Storage initiatives are also moving forward briskly at SDG&E. In November 2016, SDG&E reported that it had more than 100 MW of storage either completed and operational or currently contracted.

SDG&E is also making a significant commitment to research and development in storage, as evident with its investment in a project involving a 2-MW vanadium redox flow battery. The project uses Sumitomo’s flow battery with an expected battery life of more than 20 years.

SDG&E’s Sumitomo project will help to quantify differences in flow battery performance versus other technologies, with regard to how much less degradation flow batteries suffer from, over time, due to repeated charging cycles. This issue also impacts battery economics and applications generally, since one of the most economically valuable applications is currently the utilization of batteries for frequency stabilization, which involves shorter cycles.

Capacity and the Value of BESS vs. Pumped Storage

A key use for battery energy storage systems (BESS) remains frequency regulation, which typically provides higher returns than other applications, including responding to day-ahead markets.
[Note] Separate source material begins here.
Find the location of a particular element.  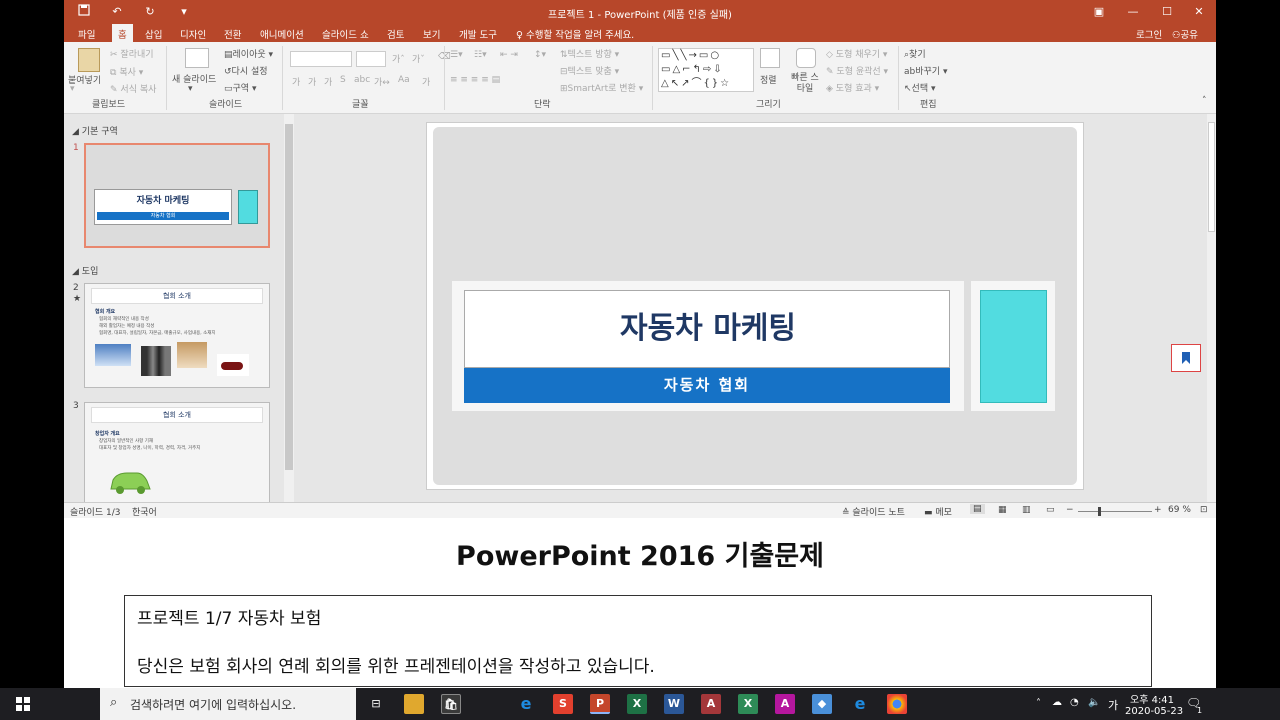

font-app-icon: A is located at coordinates (785, 704).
To give you an idea of the value of storage, PG&E’s 2-MW Vaca BESS system generated a return on the order of $2000 per megawatt in August 2015 and 350% higher monthly returns in March 2016, when the storage system operated exclusively for frequency regulation and generated approximately $7000 per megawatt. In contrast, PG&E found a much lower value for spinning reserves — which provide resource capacity available for quick dispatch if called by the California ISO — where the BESS returned a value of approximately $4 per hour per megawatt.
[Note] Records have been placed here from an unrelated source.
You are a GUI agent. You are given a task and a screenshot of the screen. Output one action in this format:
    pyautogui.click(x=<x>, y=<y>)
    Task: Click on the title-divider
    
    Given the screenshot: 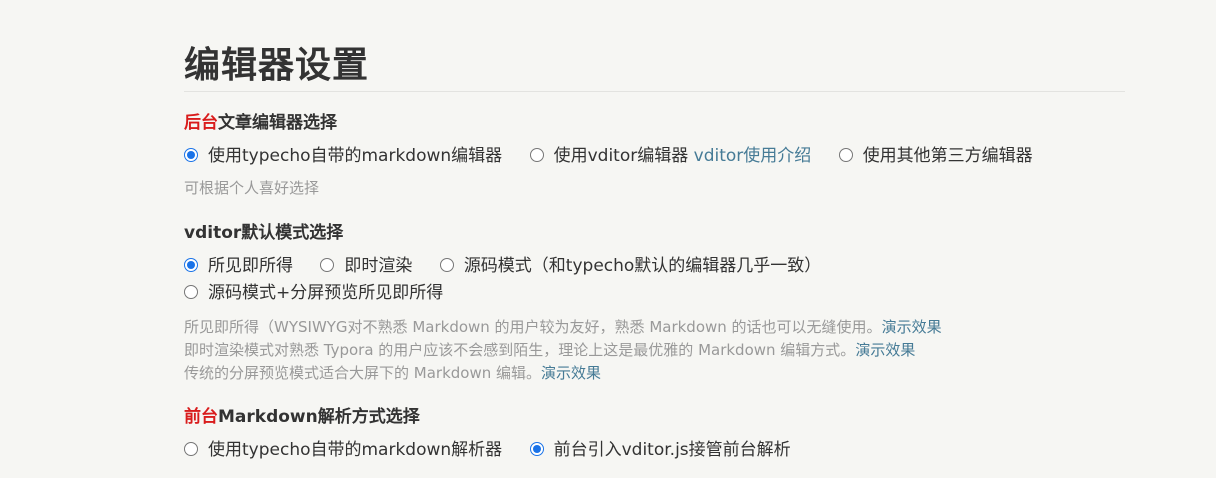 What is the action you would take?
    pyautogui.click(x=654, y=92)
    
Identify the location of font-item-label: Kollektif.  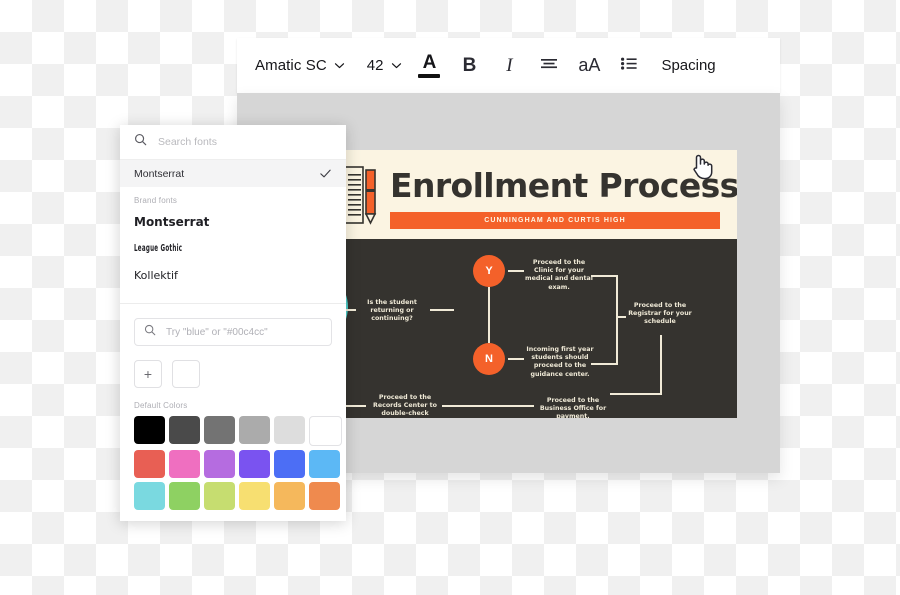
(156, 276).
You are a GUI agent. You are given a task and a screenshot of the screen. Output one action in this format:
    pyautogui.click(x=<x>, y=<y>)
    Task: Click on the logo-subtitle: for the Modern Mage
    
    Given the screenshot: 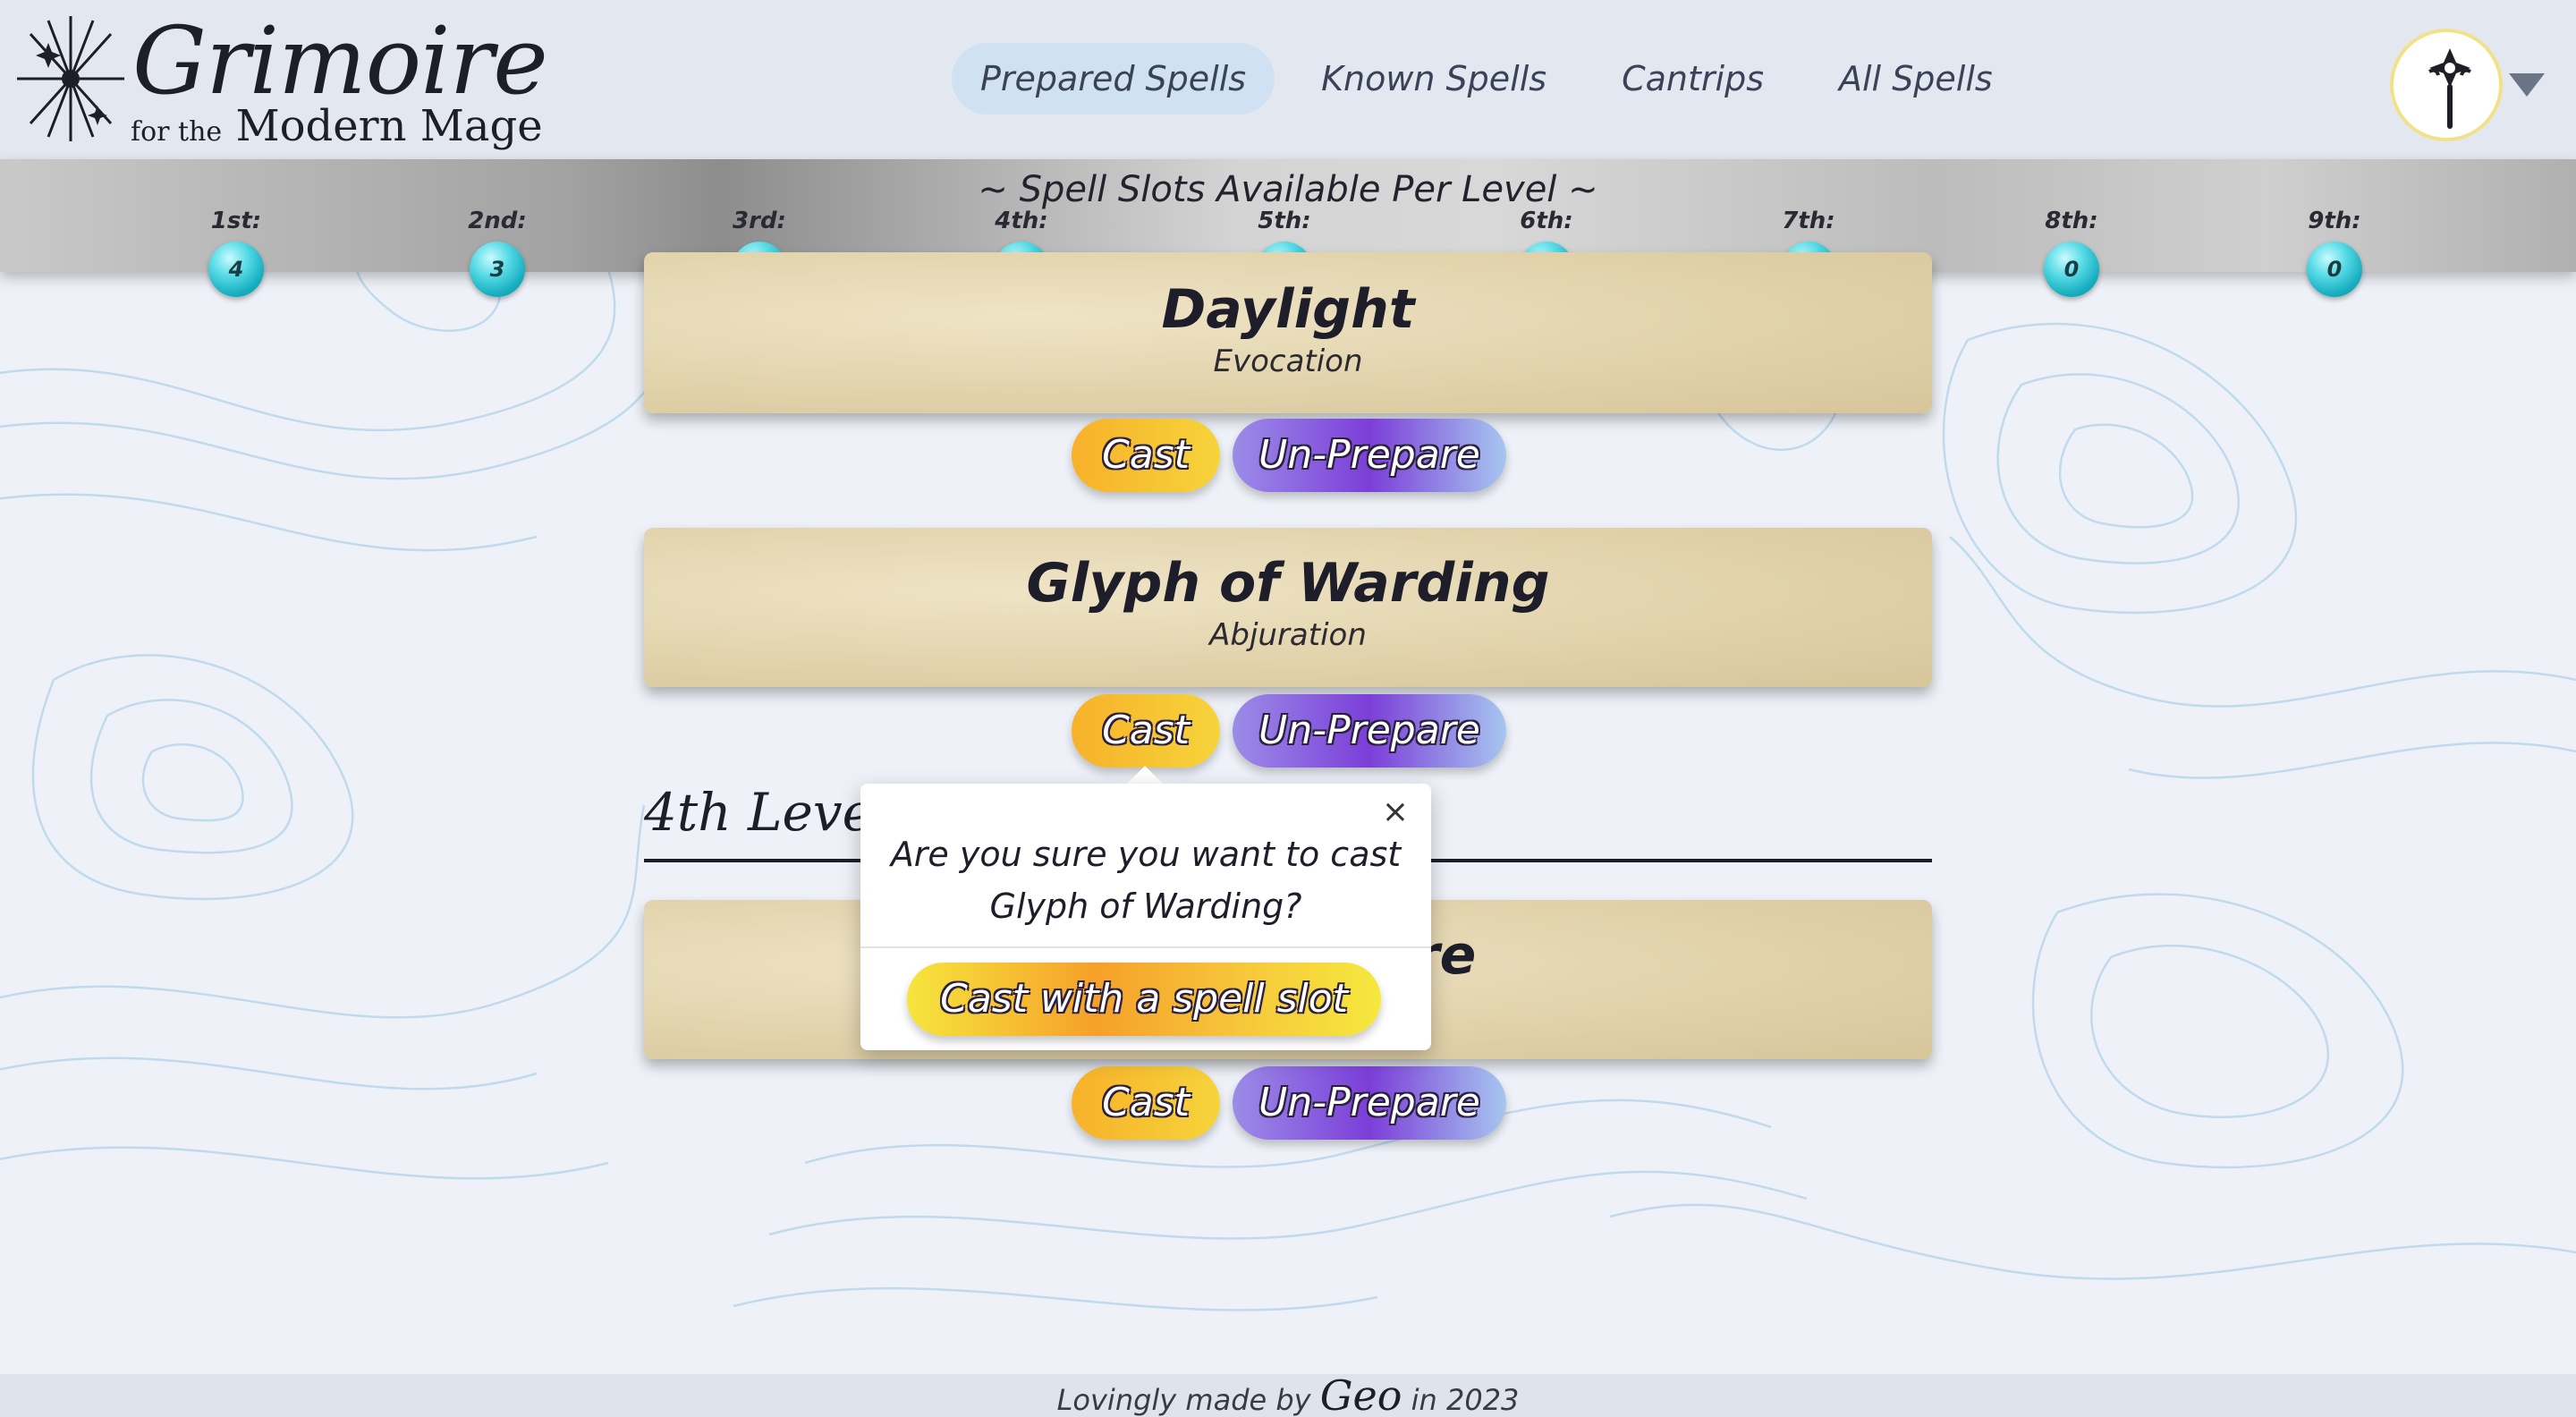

Storage systems are typically designed to meet specific needs. Indeed, the contrast could not be more different, comparing a large pumped hydro facility designed to meet daily energy swings against battery storage facilities designed to regulate frequency. If we look at the utilization rates or annual duration of usage of the largest storage facilities, the ratio of capacity (MW) to energy produced (MWh) shows how much higher the utilization rates are for pumped hydro storage facilities versus BESS solutions.

For example, SCE’s Big Creek facility, which is an open-loop pumped storage facility, generates 200 MW with an energy output rated at 3530 MWh and an annual duration of 17.7 hours. Its use case is focused on electric supply capacity and electric energy time-shifting. In contrast, PG&E’s 3.3-MW Powertree Services San Francisco One lithium iron phosphate battery has an annual duration of only 1.08 hours, for energy output of 3.5 MWh, because it is used for frequency control. In the middle of this range, and as a final example, the Long Beach campus of California State University has SCE’s lithium-ion battery system, which is rated at 1 MW with a power output of 6 MWh and a much smaller utilization of 6 hours.

While we are seeing tremendous interest in energy storage as utilities look to get a handle on the ultimate impact of DERs, it is important to differentiate various groups of projects based on their use cases. This is what we will do as we continue to report on storage trends as both the technology matures and its markets and applications proliferate.